[Data pulled from a collection]
— START —

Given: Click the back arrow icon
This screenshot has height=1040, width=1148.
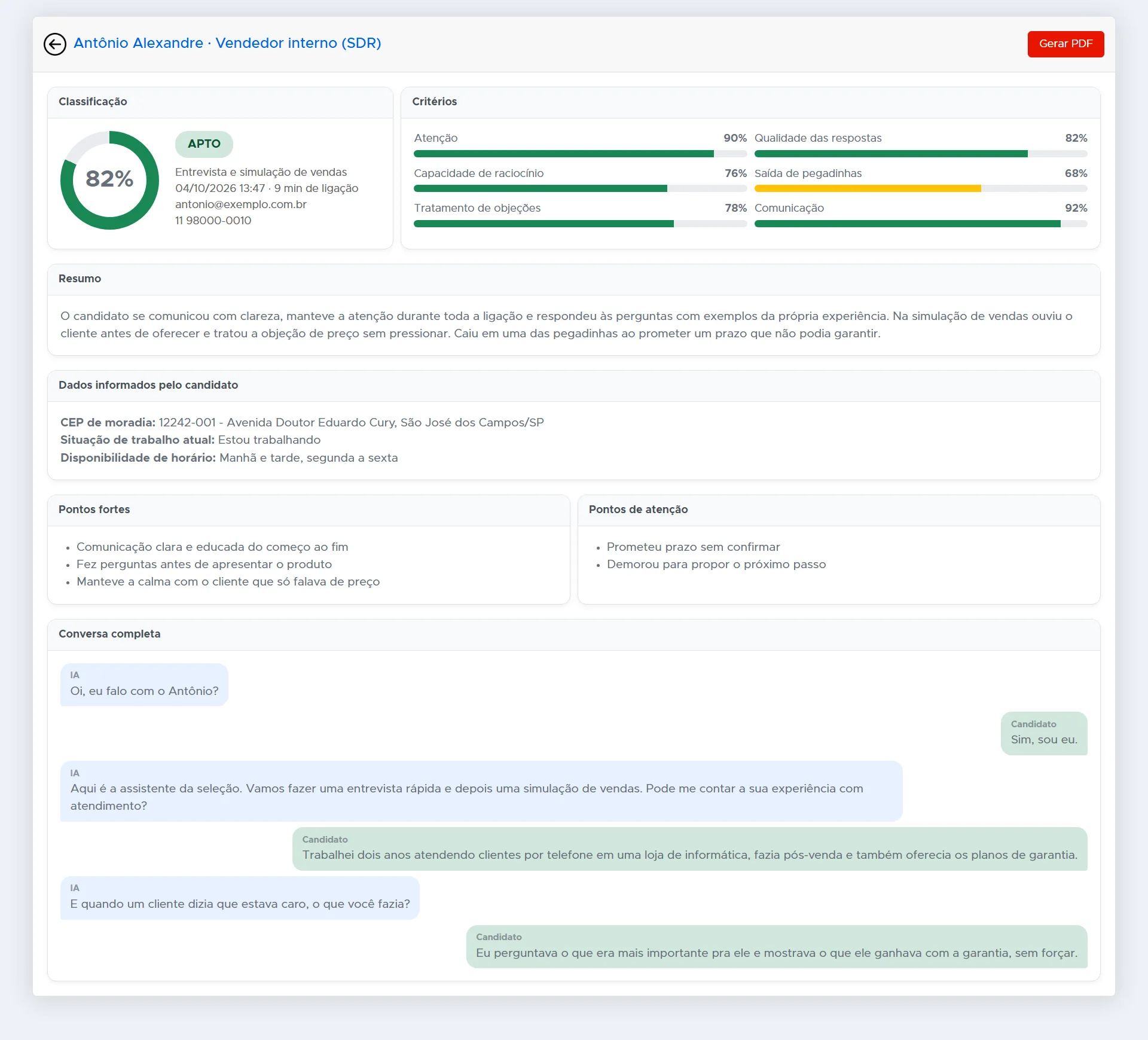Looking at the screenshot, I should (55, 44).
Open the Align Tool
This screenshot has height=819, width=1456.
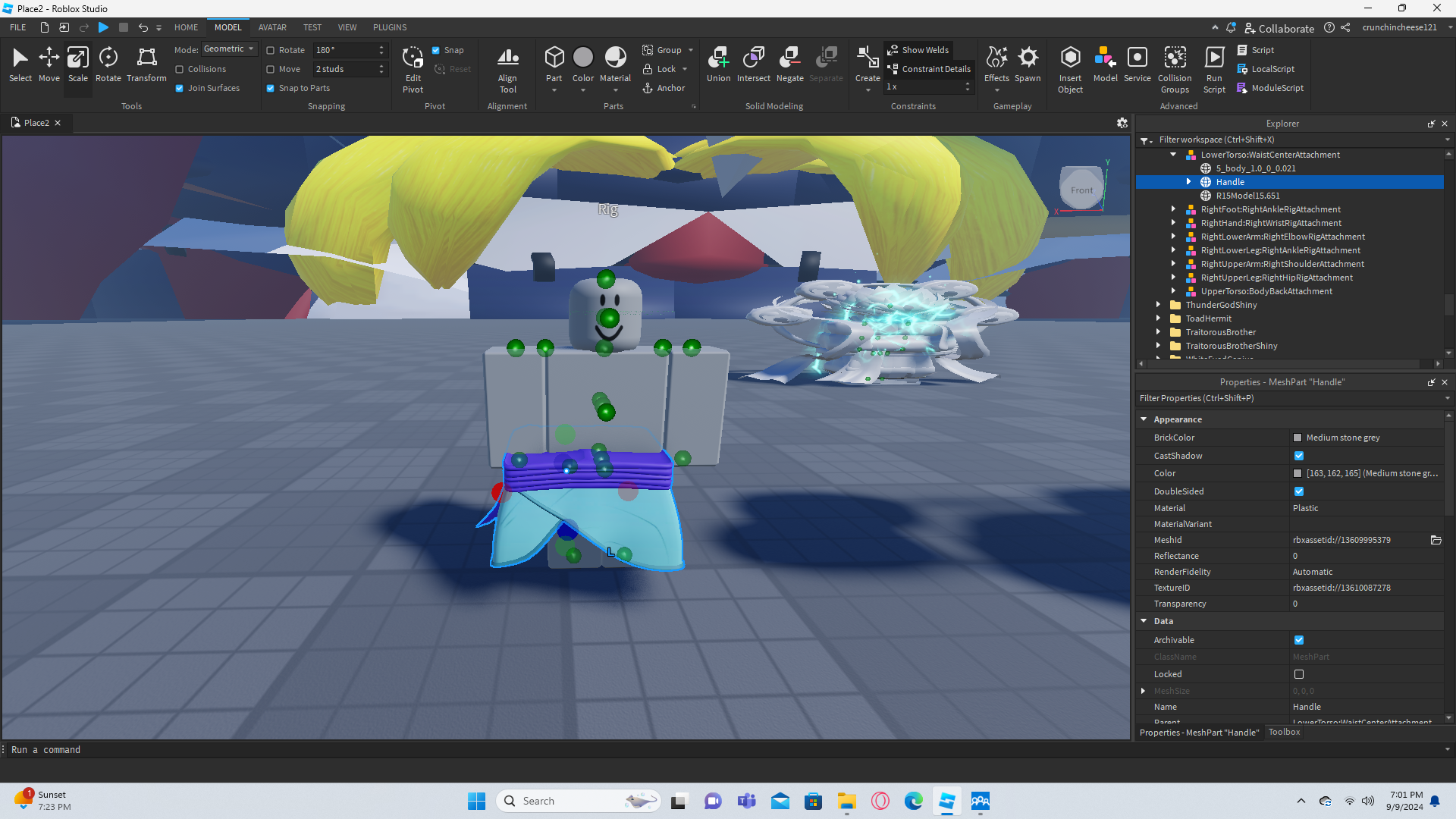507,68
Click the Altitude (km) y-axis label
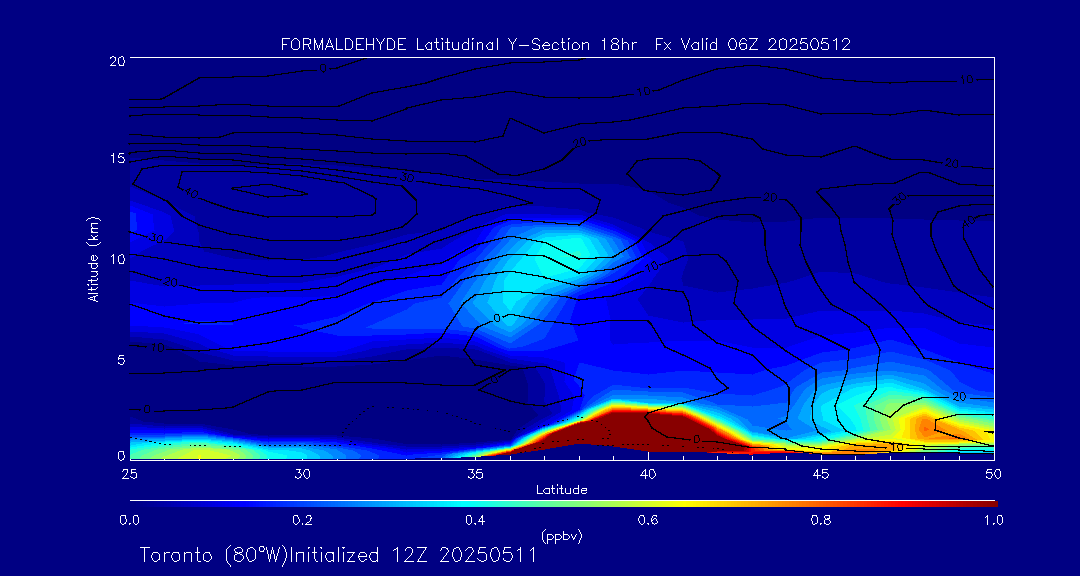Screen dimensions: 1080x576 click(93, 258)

— END —

## Work instructions:
Write out the lines above word for word, leaving out the pictures.

## Final answer:
Given: Click the back arrow icon
This screenshot has height=1040, width=1148.
Looking at the screenshot, I should (55, 44).
Open the Align Tool
This screenshot has height=819, width=1456.
507,68
Click the Altitude (km) y-axis label
Screen dimensions: 1080x576 click(93, 258)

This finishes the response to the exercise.